In 1965, the Sterling Armaments Company developed a new version of its successful submachine gun. The S11 represents the company’s effort to modernize the reliable Sterling submachine gun and compete with the new Heckler & Koch MP5.

While George Patchett, the Sterling’s original designer, was still working with the company in 1965, Frank Water and David Howroyd — Sterling’s chief designer and works director, respectively — oversaw the S11's design. The designers took cues from the Israeli Uzi, a contemporary of Sterling’s original weapon.

Unlike the original Sterling submachine gun, which the British Army adopted in 1953 as the L2A1, the S11 has a stamped box receiver rather than a tubular receiver.

A Sterling L2A3. National Army Museum photo

For that reason, the S11 takes on an Uzi-like appearance. However, it retains the L2A1′s excellent, curved, side-loading magazine. For the S11, Water and Howroyd moved the position of charging handle from the right side to the top of the receiver — and also apparently added a sliding dust cover, possibly to prevent the ingress of sand and dirt.

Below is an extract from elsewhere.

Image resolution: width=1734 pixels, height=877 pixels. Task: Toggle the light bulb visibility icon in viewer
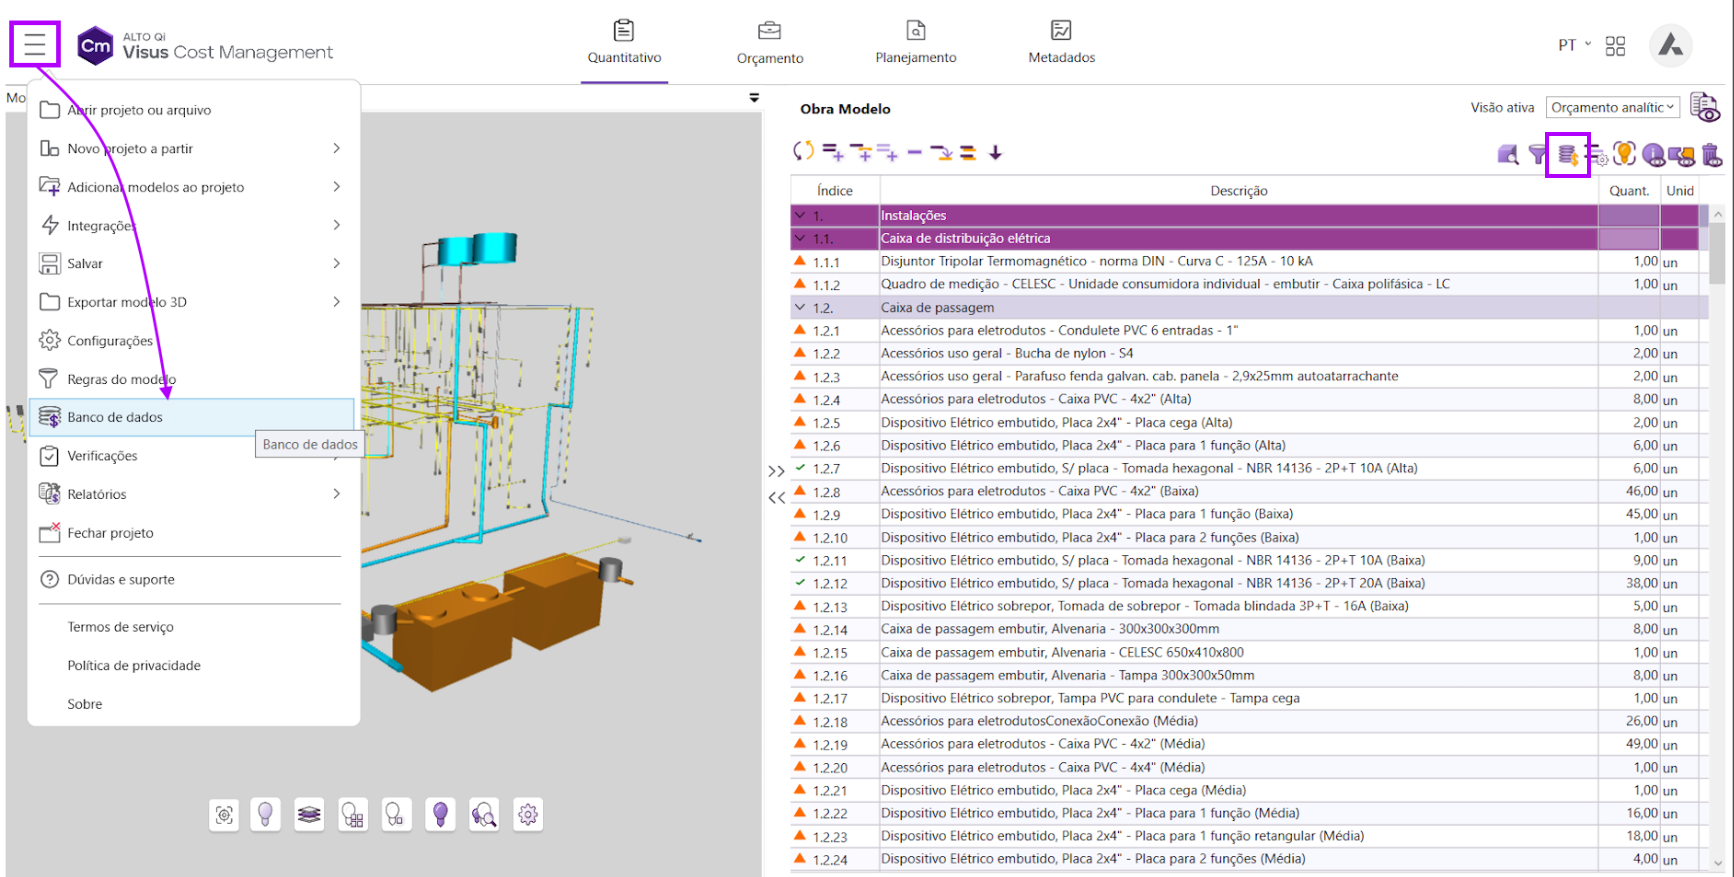[265, 815]
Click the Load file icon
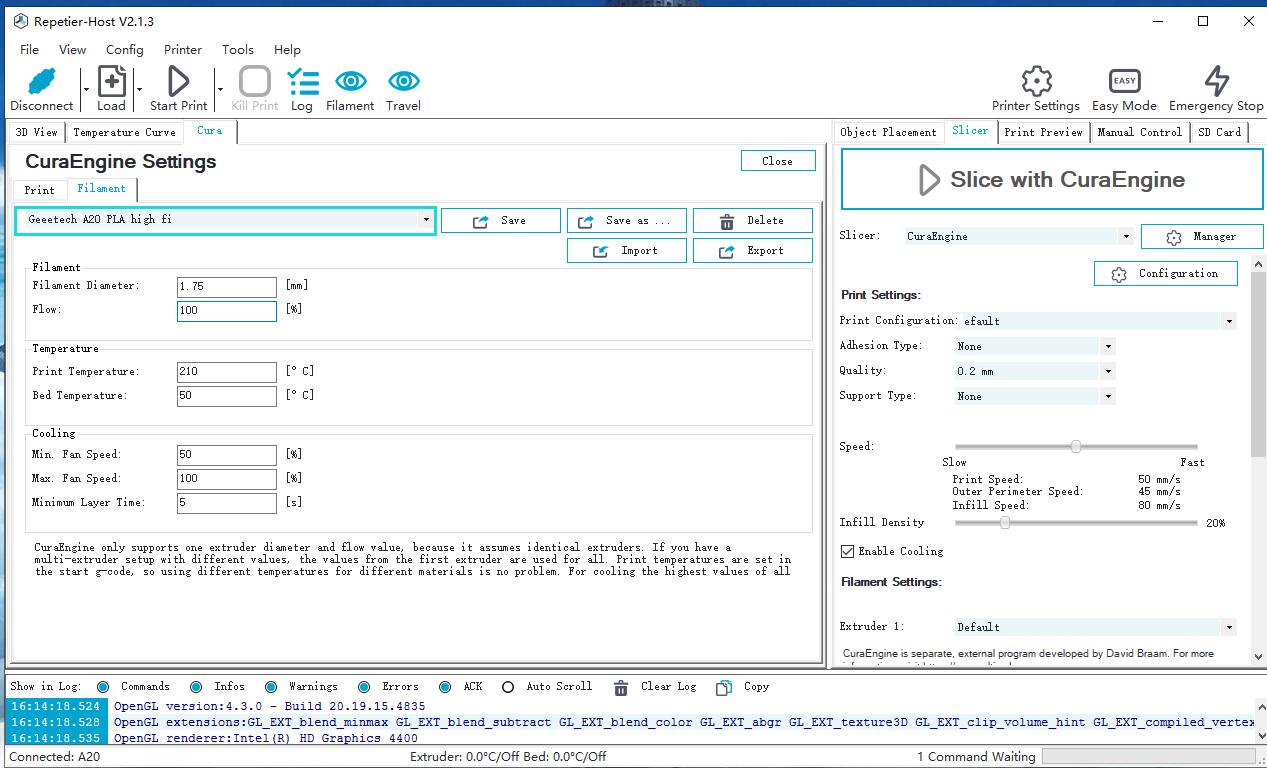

The designers added a plastic foregrip, replacing the earlier weapon’s perforated barrel jacket. The new foregrip makes it possible to attach an L1A1 rifle bayonet. It also appears that the stock folds into a recess in the grip.

In a break from the original Sterling, the S11's barrel is fixed in the receiver by a barrel nut, similar to the one on the Uzi.

The S11′s sights are offset to the left to clear the folding stock. The box receiver necessitated a new stock design with two pivoting points on either side. The S11, like commercial Sterlings, is parkerized and painted in black crackle-texture paint.

The S11 retains the Sterling’s trigger and fire-selector mechanisms and features a similar pistol-grip profile. However, the weapon has a new type of plastic grip incorporating what appears to be a prominent grip safety — again, similar to the Uzi’s own safety.

The prototype is compatible with both the L1A1 rifle bayonet and the L2A2 Sterling bayonet. It’s unclear whether Sterling would have retained this feature on production models.

The experimental S11 suffers a series of defects and interconnected problems, none of which are unfixable. These include a loose top cover, feeding problems and trigger failures. Sterling decided that rather than sink money into fixing the S11′s defects and retooling for manufacture, it would be more cost-effective to retain the current design.

A lack of military and commercial interest scuppered the project. Sterling gradually lost market-share as more modern designs overtook the original Sterling submachine gun.

Sterling produced a single S11 prototype, serial number EXP 001, which the company gifted to the British defense ministry’s Pattern Room in 1989. Today the S11 is in the Royal Armouries’ collection.